Education at the Graduate School of Informatics is focused on training highly qualified engineers and cultivating researchers that will be able to excel within the new academic field of informatics. To help achieve this mission, the School welcomes aspiring students not only from the fields of informatics, electronics, or electrical engineering—divisions and departments with a direct connection to ICT—but also those from a broad range of additional backgrounds, regardless of whether they have a scientific or humanities-based orientation. It also accepts numerous exchange students from abroad and has prepared courses that can be completed without prerequisite Japanese language proficiency, as detailed later. The Doctoral program, moreover, enthusiastically accepts—as professional students—individuals who have completed a master’s degree and are continuing with careers as researchers at private companies or research institutes. Students that complete the School’s degree programs pursue active careers in a vast range of fields. In addition to filling researcher positions in universities or corporate research institutes, they also excel as high-level engineers in areas ranging from information and communications technology and manufacturing to finance, broadcasting, and services.
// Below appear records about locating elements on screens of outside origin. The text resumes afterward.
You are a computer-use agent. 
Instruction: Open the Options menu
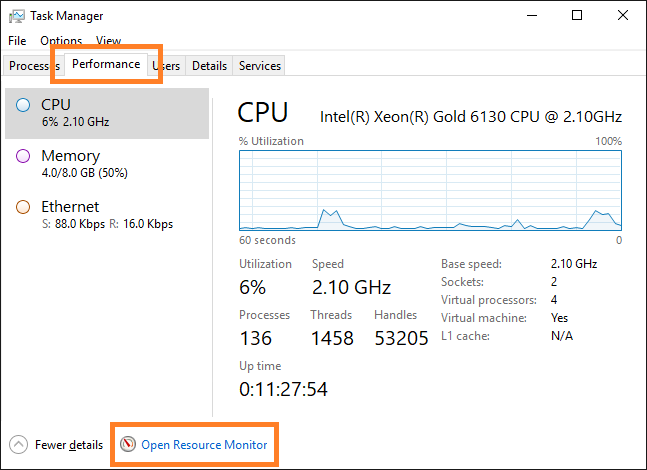(61, 41)
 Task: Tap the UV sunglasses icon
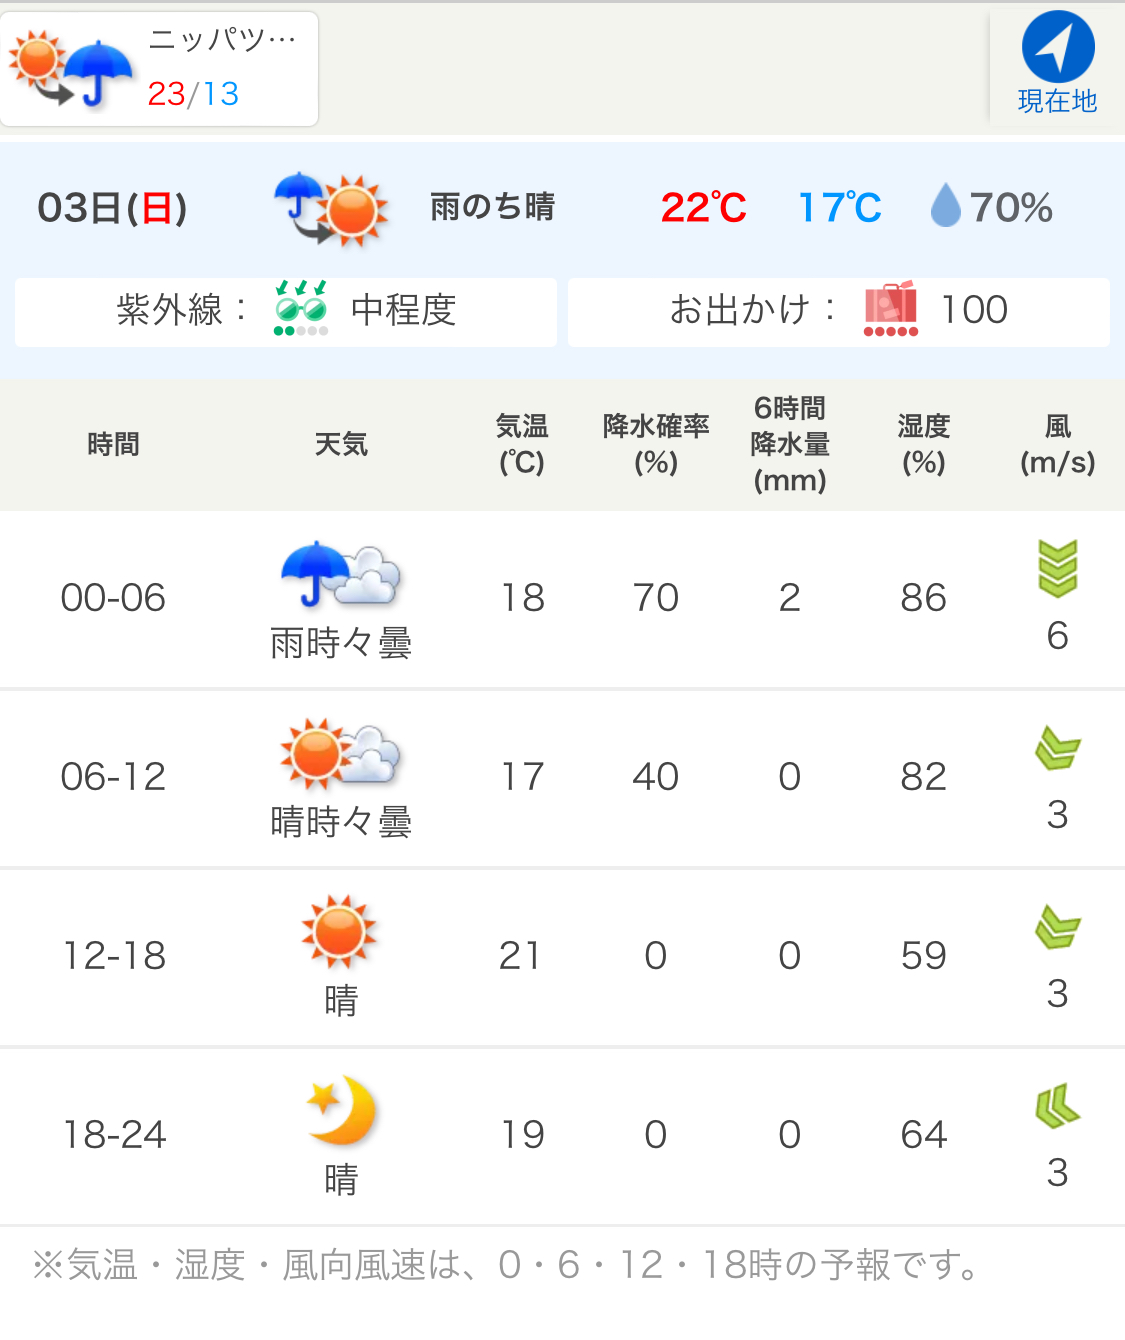[301, 308]
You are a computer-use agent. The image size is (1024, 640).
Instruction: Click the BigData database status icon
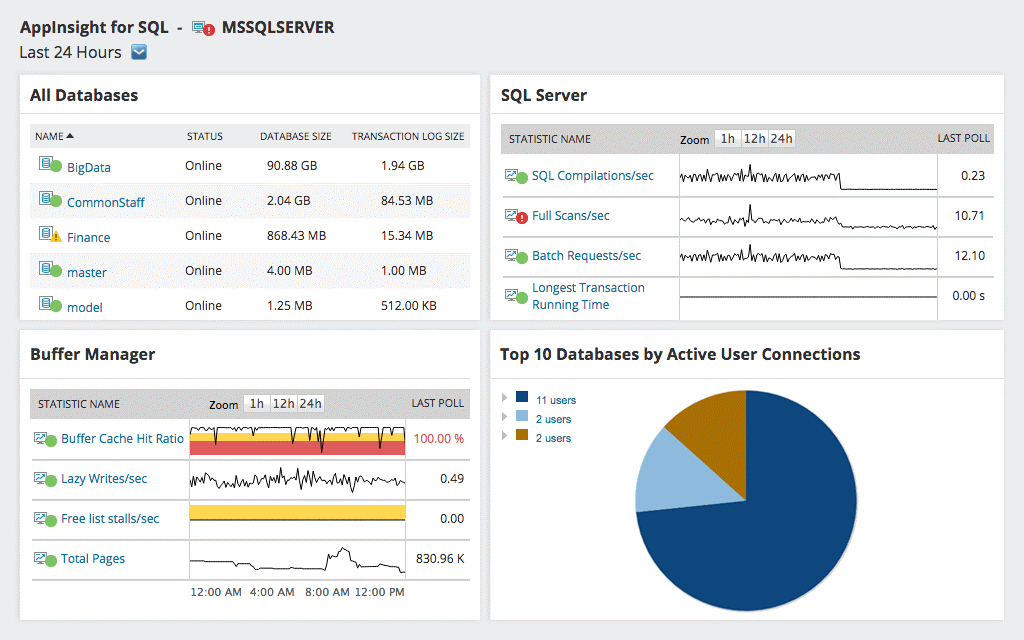tap(50, 164)
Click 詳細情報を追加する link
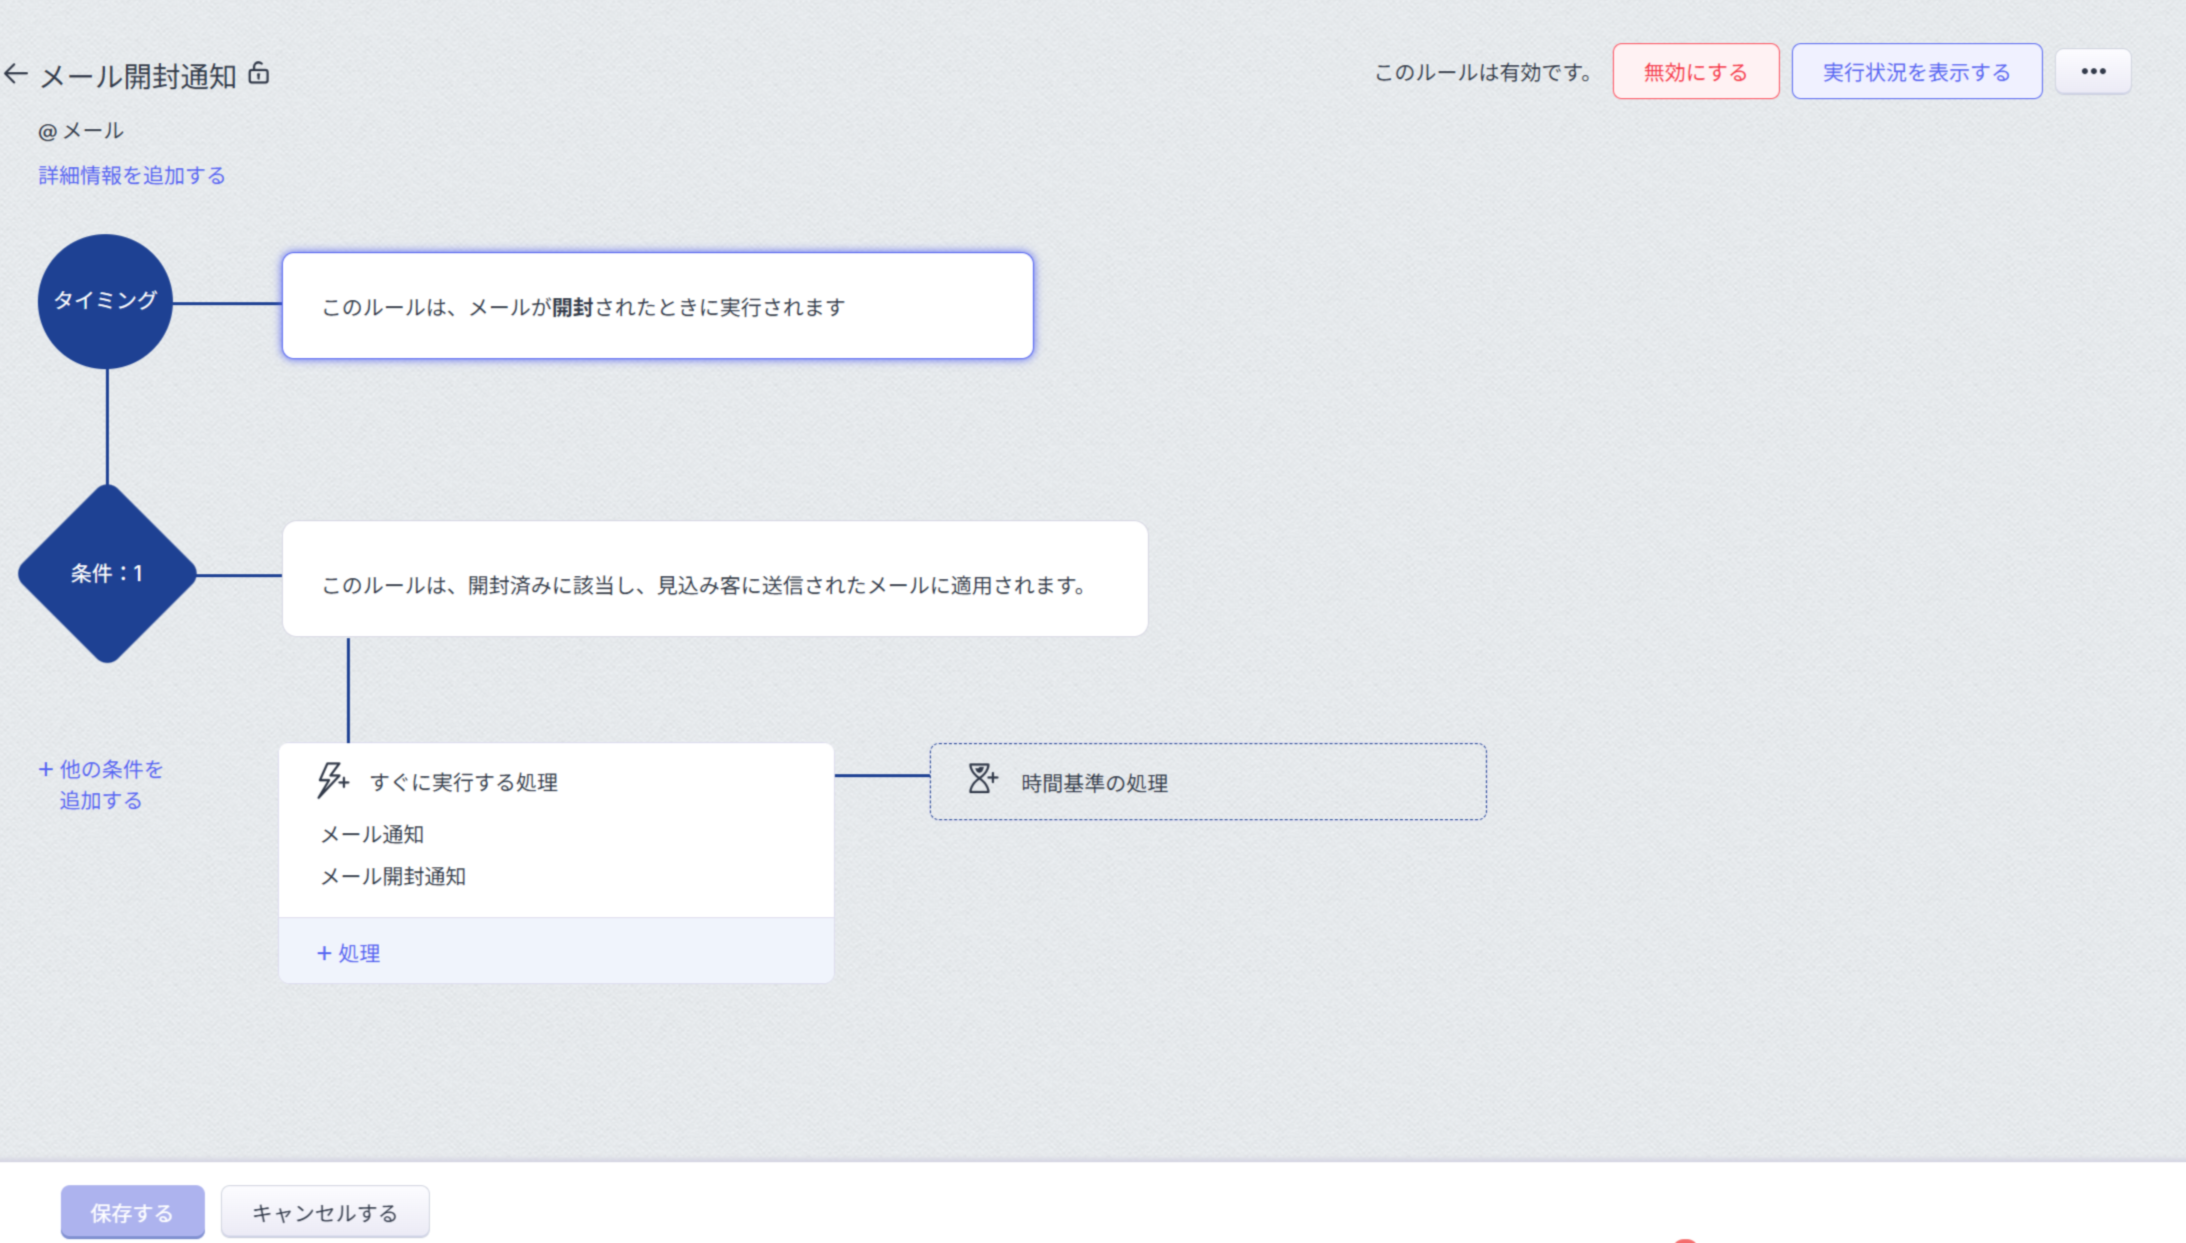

Among new education projects, in FY 2012, MEXT launched its Program for Leading Graduate Schools. The Graduate School of Informatics began participating in the Inter-Graduate School Program for Sustainable Development and Survivable Societies that same year, and in FY 2013 it launched the Kyoto University Collaborative Graduate Program in Design. All are degree programs that were created to tie together graduate school Master’s and Doctoral programs, equip qualified students with powers of insight and creativity, and prepare such students for roles as future leaders on the global stage in a broad array of industrial, academic, and public-sector careers. It is anticipated that the study of design in particular will evolve as an academic field forming core foundational technologies for future society, and the Graduate School of Informatics has taken the initiative to help foster this trend. In FY 2014, the Graduate School of Informatics created the Unit for Promotion of Informatics Education. This Center is aimed at students enrolled in not only the Graduate School of Informatics but other faculty and graduate schools as well. It has the purpose of promoting the study, formulation, and implementation of university-wide informatics education programs that will facilitate the cultivation of human resources with knowledge of information science, computer science, information-intensive social systems, and business as well as the ability to contribute to the pool of human innovation.

To foster effective and efficient research and development work on technologies aimed at aiding responses to and solutions for an array of problems confronting Japan and the wider international community, the 4th Science and Technology Basic Plan currently advocated by the Japanese government cites a need for research and development work on technologies that can be applied in multiple fields. As a specific initiative, it has been proposed that research and development be encouraged in the fields of simulation, e-science, and other forms of advanced ICT as well as mathematical science, systems science technology, and other interdisciplinary technologies that can be utilized in multiple fields. These fields fall precisely within the scope of informatics. The Graduate School of Informatics is committed to creating foundations of support for the international society of the future, and it welcomes each and every individual that aspires to aid the advancement of informatics as a young researcher.